My first experience with Thai food was at a restaurant near my apartment in Chicago.  I think I ordered the same thing every time.  Some type of chicken dish with a Thai chili sauce.  And it was always so, so good.  I found a version of the chili sauce at some gourmet shop and Mr. Detail and I learned to make our own version via the grill and the bottled sauce.  Never quite as good, but still yummy.

Since we lived in Athens we’ve enjoyed going to the Thai Spoon (formerly known as Thai Cafe), although not as frequently since children.  They don’t care for Thai cuisine yet.  They make a wonderful massaman curry.  I get it with tofu, but you can also order chicken or shrimp, I believe.  It’s slightly different than what I understand is traditional, as it has no potatoes or peanuts; instead it’s avocado, green pepper, and cashews.  So, so good.  What has cashews and isn’t good?  I just don’t get downtown often enough to enjoy it–or any other of the menu items I’ve tried.  (For the record, I have ventured out a bit more than my early days with Thai food.)

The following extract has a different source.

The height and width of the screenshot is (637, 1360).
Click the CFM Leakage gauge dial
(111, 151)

At one point last year, I checked out a book on Thai cooking from the library.  Copied several very in depth recipes on how to make several kinds of the curry pastes, certainly not forgetting to include the beloved massaman variety, of which I could never find in a jar in the grocery store.  Probably about 6 months later I walked into Fooks Foods, a local Asian grocery located on Baxter and Rocksprings and found a can of massaman curry paste–and the best price on tofu in town–as well as lovely Asian eggplant, bok choy and others that remain nameless to me.  So later that week I prepared an awesome version of Thai Spoon’s massaman curry for two (with plenty of deja-vu servings.)  I made it again tonight and will share it with you.  I had to leave out the avocado, since I forgot to pick one up at the store, but it was still tasty.  Oh, and my secret?  I followed the directions on the can of curry paste with a few embellishments.  😉

First you cook the rice according to directions on the package.  Or if you are like me and are extremely deficient in cooking basic rice on the stovetop, you get out your beloved rice cooker and add 4 scoops (to make 4 cups) and water to the 4 level and turn it to cook.  I used jasmine rice because I think it’s super yummy.  I usually cook only with brown rice, but this is my exception.

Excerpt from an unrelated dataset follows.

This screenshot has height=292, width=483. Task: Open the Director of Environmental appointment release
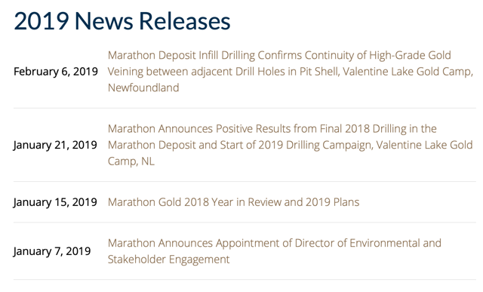click(275, 251)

Jasmine rice ready to go into the rice cooker

Gather all of your ingredients next.

All the ingredients you will need

  • 2 blocks of tofu (or you can use chicken; I understand thighs are the preferred part, rather than the often-used breast.)
  • oil–preferably peanut or canola so it doesn’t burn at high heat
  • tamari or soy sauce (I prefer low-sodium.)
  • 1 onion
  • can of massaman curry paste
  • 2 cans of coconut milk
  • 1/2 green pepper
  • fish sauce
  • cashews
  • avocado

Prepare the tofu by draining the water and pressing for at least 15 minutes.  To do this, dump out the water in the tofu container.  Place the block on a cutting board and cut it into 4 slices, as even in thickness as possible.  Do this for both blocks.  Get out some non-fuzzy cotton towels otherwise known as tea towels or flour sack towels.  (My favorite ones, shown, are over 15 years old and show nearly no wear and were a wedding shower gift from my French and German teacher from Germany, but I digress.)  Use a towel folded into quarters or so for each 2 blocks of tofu (as shown below).  Then put a brick or a heavy cast iron skillet on top of the stack of tofu and towels.  (You can do this ahead of time and press it in the fridge.  The more water that comes out, the yummier the tofu is.)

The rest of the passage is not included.